The Local Germany (20 August 2015)
A survey of Catholics in Germany has revealed that most don’t stick to traditional religious teachings when it comes to views on marriage and sexuality.
A study carried out by a Münster University research group questioned around 12,400 Catholics in 42 different countries.
The questions ranged from views on divorce, same-sex marriage and celibacy to whether women should be allowed to become deacons. The results could come as a surprise for some.
Same-sex marriage: Germany in favour
Over two-thirds – 70 percent – of Catholics surveyed in Germany wanted same-sex marriages to be recognized and blessed by the church.
The poll comes after a push just a few months ago from a laypeople’s organization calling on bishops to bless same-sex couples.

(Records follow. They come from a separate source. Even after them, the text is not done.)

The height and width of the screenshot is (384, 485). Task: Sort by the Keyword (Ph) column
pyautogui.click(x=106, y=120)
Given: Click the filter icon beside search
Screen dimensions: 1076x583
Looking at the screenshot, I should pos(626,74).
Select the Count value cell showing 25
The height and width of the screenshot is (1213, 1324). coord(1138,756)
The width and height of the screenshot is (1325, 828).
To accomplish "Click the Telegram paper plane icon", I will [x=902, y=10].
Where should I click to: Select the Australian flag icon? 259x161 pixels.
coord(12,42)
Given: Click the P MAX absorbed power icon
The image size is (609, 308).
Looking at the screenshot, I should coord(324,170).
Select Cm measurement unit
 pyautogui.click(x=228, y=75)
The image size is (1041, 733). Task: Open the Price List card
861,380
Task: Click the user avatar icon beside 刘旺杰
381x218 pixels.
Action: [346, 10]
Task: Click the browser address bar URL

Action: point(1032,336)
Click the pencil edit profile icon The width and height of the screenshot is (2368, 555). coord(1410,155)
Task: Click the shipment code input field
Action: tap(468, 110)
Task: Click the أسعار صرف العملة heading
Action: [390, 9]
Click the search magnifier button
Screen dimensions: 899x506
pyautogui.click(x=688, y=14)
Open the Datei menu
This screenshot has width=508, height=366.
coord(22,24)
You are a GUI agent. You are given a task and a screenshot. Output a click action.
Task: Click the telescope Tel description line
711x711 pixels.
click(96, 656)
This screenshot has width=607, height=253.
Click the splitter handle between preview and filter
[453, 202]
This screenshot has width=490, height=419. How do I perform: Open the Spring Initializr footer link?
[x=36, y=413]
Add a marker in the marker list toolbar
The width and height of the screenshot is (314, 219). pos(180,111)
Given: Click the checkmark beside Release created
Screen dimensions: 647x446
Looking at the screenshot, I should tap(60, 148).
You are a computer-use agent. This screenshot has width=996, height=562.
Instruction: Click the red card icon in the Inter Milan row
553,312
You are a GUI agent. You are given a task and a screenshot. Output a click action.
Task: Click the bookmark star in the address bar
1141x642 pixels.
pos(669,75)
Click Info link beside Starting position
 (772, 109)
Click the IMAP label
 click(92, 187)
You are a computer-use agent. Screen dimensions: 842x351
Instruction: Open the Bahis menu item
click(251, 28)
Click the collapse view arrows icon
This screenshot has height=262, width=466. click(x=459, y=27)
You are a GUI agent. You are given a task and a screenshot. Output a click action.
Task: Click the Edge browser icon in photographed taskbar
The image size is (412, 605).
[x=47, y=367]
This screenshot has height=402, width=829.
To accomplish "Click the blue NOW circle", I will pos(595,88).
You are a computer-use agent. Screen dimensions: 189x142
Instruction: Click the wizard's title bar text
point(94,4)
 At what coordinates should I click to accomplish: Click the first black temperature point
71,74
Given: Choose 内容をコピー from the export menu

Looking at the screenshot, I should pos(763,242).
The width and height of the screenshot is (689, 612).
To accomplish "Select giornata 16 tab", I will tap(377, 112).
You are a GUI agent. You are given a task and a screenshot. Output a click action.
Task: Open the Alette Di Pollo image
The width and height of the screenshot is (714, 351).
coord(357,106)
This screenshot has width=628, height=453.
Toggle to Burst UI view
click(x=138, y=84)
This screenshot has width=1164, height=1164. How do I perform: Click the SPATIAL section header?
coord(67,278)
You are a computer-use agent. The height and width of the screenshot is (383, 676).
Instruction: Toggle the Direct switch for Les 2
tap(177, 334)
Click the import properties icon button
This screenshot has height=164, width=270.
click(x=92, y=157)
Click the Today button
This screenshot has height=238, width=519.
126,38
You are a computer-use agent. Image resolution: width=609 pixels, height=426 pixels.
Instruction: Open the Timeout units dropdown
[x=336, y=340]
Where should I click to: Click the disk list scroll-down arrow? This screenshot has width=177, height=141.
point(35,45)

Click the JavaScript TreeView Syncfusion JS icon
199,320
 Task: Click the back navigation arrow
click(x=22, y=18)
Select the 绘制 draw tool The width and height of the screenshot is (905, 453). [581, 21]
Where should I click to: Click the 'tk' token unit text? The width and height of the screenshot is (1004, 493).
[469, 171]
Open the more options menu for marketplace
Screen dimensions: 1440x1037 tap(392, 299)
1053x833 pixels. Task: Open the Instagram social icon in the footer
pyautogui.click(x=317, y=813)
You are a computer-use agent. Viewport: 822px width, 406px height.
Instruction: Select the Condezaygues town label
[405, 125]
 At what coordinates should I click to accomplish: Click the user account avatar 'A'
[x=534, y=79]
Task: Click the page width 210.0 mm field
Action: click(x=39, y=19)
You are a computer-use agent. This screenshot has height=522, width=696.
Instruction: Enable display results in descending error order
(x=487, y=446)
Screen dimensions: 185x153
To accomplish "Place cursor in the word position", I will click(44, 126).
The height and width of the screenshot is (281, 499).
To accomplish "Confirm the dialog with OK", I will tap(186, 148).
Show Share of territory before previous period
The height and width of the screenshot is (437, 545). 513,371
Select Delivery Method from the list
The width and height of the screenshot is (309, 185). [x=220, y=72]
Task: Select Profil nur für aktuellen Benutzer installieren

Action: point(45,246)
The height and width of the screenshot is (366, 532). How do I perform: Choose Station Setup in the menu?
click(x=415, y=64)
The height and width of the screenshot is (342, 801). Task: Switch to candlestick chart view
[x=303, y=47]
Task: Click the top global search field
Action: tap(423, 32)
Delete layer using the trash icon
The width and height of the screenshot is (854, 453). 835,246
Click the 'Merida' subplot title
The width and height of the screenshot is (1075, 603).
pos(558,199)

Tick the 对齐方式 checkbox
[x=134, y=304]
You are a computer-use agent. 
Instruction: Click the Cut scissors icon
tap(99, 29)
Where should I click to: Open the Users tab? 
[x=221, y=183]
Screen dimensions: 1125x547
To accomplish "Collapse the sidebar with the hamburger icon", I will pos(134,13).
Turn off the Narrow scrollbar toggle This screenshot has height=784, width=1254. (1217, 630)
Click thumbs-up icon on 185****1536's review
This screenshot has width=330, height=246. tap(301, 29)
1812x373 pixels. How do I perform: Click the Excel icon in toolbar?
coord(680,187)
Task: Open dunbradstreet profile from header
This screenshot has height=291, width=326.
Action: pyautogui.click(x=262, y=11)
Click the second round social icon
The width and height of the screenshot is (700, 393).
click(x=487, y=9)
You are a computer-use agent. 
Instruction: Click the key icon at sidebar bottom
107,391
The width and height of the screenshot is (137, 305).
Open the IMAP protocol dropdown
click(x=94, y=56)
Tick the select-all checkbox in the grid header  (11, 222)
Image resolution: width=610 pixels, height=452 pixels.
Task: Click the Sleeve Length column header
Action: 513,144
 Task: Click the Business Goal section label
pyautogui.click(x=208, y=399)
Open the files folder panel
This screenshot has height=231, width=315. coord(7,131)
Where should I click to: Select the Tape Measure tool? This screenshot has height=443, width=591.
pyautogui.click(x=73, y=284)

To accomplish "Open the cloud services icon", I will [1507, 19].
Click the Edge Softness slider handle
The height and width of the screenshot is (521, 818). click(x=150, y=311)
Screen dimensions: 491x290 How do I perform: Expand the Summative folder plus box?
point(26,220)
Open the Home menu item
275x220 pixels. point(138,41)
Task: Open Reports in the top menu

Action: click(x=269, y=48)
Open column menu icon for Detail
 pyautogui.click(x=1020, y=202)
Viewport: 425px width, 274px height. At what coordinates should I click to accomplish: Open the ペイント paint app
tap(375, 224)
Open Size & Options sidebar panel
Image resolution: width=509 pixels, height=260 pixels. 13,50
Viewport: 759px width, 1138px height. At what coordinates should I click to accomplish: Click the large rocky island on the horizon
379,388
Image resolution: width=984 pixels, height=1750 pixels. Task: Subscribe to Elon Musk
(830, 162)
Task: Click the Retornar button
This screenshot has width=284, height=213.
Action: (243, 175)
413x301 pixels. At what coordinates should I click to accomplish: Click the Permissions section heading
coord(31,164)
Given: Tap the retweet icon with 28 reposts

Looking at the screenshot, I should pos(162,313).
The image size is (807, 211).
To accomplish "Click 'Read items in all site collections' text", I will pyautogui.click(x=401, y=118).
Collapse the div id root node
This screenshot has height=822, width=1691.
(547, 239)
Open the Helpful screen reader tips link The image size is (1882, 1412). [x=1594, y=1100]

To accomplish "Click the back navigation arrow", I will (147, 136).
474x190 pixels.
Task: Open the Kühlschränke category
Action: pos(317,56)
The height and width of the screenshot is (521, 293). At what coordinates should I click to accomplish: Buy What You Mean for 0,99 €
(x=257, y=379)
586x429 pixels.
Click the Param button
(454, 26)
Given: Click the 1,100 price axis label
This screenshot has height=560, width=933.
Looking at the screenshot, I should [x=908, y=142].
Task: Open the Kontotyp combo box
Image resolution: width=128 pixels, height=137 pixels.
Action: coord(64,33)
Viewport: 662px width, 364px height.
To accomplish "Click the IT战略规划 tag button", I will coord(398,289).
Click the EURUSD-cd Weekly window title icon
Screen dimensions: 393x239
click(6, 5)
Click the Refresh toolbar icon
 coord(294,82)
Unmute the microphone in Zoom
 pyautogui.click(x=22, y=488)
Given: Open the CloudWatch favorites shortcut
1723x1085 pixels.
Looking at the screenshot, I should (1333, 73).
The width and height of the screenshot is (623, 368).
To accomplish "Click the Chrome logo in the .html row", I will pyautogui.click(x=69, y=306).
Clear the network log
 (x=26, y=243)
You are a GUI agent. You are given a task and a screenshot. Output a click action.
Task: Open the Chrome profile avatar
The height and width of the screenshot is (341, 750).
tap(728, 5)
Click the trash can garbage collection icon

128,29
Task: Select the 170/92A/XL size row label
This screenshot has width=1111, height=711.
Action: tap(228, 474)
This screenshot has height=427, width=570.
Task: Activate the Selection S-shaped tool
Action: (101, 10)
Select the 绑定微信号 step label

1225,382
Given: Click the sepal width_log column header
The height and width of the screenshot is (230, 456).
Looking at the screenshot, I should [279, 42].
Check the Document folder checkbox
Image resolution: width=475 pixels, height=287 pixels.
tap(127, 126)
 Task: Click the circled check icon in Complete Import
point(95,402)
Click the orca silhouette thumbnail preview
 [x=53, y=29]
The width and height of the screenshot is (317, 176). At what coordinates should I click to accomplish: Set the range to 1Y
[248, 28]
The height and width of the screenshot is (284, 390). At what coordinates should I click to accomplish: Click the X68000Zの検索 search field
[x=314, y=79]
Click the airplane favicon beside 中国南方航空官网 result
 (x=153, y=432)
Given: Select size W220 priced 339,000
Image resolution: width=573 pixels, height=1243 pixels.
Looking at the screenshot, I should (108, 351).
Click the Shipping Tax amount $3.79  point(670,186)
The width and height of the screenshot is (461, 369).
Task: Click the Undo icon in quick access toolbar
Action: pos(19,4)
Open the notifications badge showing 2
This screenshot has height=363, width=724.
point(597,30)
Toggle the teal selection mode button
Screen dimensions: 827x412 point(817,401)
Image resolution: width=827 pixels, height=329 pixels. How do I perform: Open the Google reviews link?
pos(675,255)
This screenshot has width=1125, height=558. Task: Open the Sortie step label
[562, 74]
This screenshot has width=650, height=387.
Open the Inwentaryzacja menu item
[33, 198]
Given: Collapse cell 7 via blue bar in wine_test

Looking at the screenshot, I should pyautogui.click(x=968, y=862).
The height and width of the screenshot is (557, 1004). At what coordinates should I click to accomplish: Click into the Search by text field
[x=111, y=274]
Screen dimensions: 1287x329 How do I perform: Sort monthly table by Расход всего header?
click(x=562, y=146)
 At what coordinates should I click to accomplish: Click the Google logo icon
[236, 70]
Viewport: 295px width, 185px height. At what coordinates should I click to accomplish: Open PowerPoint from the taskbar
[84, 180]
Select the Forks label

This puts Germany in stark contrast with Poland, southern Europe and Brazil, where the majority of those surveyed were against homosexual marriage.
Married priests and female clergy
German Catholics were more in line with those elsewhere in their views on priests.
Eighty-five per cent of those surveyed thought priests should choose whether or not to remain celibate. This figure was similar in most other countries, excluding Poland and southern Europe.
Even among those Catholics who were fundamentally in favour of celibacy, a quarter thought priests should have the choice whether or not to follow this lifestyle.
The vast majority of Catholics in Germany were also in favour of female deacons, with 87 per cent stating that women should be allowed to take on this role.
In the Catholic Church, deacons assist bishops, and have numerous roles including teaching and distribution of food. But the role is still not equivalent to that of a priest.
Are remarried divorcees living in sin?
Only around 10 percent of the 7,900 Catholics surveyed in Germany thought divorcees who remarried should be excluded from communion – a subject currently under debate in the Vatican.
Catholic teaching states that divorcees who remarry without having had their first marriage annulled are living in sin, making them ineligible for communion.
However, Pope Francis has begun a high-level debate about whether this can be altered – and in December last year, the head of the German Bishops’ Conference announced that German bishops were in favour of allowing remarried divorcees to receive communion under certain conditions.
According to this latest study, around 90 per cent of Catholics in Germany agree.
A ‘black and white’ church
Almost 80 per cent of those interviewed in Germany said they attend church more than once a month.
Yet according to those leading the survey, the Catholics questioned saw the church as “black and white” and unworldly when it comes to making judgments.
However, many appreciated Pope Francis’ efforts to adapt certain aspects of religious teaching and theology.
Since his selection in 2013, Pope Francis has made moves to challenge numerous areas within the Catholic Church.
From criticizing the church for its “obsession” with same-sex marriage, birth control and abortion to pushing for greater action on climate change, the Argentinean has divided opinion both within and outside of the church.
The questions asked by Münster researchers in this new study were based on a questionnaire that Pope Francis himself sent to bishops worldwide ahead of last autumn’s Synod on the Family.